I love it, I will keep using Twitter. My problem is that I had had a follow-read-retweet pattern of usage for ~4 years and then 3 mos ago I snapped and started replying to others as well. My interest in the platform went from reddit replacement to a way to try to prove out my own opinions. My reliance on the platform, already high, skyrocketed
About a month later I hit the 5k follow limit. The established method to clear this hurdle is to become “famous” enough for Twitter to lift the cap
Four weeks after hitting the limit, I was frustrated enough to do the scratch maths and found that if I had had a 5k + 100 per month of use where I had sent 100+ retweets I would be fine which seems a simple fix conceptually
I get frustrated because when I have a nice conversation these days I have to go back and find people I had followed ~8 years ago and drop them in favor of someone I just met
I want to understand why this is happening in terms of incentives.
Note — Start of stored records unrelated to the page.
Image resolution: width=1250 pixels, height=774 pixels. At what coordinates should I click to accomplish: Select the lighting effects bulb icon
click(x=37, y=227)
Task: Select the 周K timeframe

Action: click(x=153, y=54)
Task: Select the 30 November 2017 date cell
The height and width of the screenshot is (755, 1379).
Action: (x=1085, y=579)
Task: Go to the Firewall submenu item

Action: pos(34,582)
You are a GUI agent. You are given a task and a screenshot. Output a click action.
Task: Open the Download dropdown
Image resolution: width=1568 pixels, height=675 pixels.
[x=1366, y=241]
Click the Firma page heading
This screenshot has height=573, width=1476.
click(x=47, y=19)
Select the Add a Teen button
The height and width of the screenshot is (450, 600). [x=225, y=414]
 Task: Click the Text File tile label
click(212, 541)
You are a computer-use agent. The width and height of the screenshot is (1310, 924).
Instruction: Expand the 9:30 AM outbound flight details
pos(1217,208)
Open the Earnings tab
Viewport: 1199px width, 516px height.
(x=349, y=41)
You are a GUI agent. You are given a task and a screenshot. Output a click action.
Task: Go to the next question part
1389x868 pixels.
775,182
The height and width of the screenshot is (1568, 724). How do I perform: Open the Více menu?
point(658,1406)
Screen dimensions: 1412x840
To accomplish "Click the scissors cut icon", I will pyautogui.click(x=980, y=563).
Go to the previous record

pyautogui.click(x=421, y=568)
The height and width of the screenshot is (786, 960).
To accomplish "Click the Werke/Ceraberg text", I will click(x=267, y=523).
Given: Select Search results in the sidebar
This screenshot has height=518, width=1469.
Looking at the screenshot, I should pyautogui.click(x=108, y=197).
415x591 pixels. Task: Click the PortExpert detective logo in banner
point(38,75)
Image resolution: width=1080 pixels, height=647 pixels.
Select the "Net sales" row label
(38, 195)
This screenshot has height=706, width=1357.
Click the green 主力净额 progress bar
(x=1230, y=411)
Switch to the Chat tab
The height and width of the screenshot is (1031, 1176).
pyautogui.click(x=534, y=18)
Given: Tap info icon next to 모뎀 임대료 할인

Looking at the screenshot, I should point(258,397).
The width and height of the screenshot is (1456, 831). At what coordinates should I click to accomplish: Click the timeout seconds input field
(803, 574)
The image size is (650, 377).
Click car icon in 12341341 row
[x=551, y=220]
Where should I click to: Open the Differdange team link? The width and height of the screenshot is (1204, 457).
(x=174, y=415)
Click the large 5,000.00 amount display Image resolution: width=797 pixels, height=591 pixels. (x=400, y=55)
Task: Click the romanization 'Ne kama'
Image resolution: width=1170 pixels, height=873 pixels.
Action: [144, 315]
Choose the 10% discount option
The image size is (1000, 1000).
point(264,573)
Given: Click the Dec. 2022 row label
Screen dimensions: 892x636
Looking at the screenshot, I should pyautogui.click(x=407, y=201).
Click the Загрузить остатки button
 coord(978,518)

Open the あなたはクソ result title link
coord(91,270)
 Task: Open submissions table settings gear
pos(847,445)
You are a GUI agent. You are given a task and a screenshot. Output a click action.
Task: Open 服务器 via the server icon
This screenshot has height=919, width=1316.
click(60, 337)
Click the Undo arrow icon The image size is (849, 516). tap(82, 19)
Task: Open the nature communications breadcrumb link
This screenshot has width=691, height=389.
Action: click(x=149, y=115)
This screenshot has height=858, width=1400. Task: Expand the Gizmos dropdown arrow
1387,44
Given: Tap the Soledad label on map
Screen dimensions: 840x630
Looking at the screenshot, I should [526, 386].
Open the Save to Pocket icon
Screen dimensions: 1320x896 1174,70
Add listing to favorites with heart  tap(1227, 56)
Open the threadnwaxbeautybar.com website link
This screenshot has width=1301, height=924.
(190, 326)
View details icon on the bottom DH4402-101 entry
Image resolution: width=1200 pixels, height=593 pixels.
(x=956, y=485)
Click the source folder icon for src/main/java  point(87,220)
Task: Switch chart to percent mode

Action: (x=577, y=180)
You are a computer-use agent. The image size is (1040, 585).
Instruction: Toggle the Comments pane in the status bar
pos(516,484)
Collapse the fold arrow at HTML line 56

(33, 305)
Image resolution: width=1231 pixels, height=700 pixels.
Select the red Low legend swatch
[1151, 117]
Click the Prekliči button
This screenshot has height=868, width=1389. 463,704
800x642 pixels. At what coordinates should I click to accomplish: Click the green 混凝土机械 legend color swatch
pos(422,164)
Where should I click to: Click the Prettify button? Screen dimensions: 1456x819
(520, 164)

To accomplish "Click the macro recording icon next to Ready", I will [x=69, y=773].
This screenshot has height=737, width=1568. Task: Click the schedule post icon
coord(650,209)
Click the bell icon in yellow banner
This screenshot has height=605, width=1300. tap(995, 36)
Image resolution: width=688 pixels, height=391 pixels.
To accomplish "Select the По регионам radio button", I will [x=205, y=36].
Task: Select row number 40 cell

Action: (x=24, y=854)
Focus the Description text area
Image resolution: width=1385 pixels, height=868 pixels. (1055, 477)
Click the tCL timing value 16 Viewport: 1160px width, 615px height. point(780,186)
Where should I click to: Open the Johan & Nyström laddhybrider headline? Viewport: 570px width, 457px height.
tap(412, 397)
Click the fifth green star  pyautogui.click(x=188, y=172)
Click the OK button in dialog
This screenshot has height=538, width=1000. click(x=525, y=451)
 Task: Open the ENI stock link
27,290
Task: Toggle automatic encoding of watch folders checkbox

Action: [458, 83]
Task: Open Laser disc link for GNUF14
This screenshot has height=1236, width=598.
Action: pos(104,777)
I can only assume there aren't a lot of people trying to use the platform this way (unlikely), that Twitter doesn’t staff economists who would know about inflation (unlikely), or that Twitter feels the follow-celebrities concept of their early days is still the best way to sell ads
I know there are tech challenges on the backend and that Twitter is massive, but that seems subordinate to the idea that listening to more people than listen to you is a eu-social behavior
St Francis of Assisi famously prayed “Make me a channel of your peace... O master grant that I may never seek so much to be consoled as to console, to be understood as to understand”
Maybe if Twitter’s excess of revenues over expenses were all swept to the US Treasury less reinvestment rather than used to distribute to shareholders or buy back stock they could focus on promotion of eu-social behavior rather than eyeball/clickthrough optimization?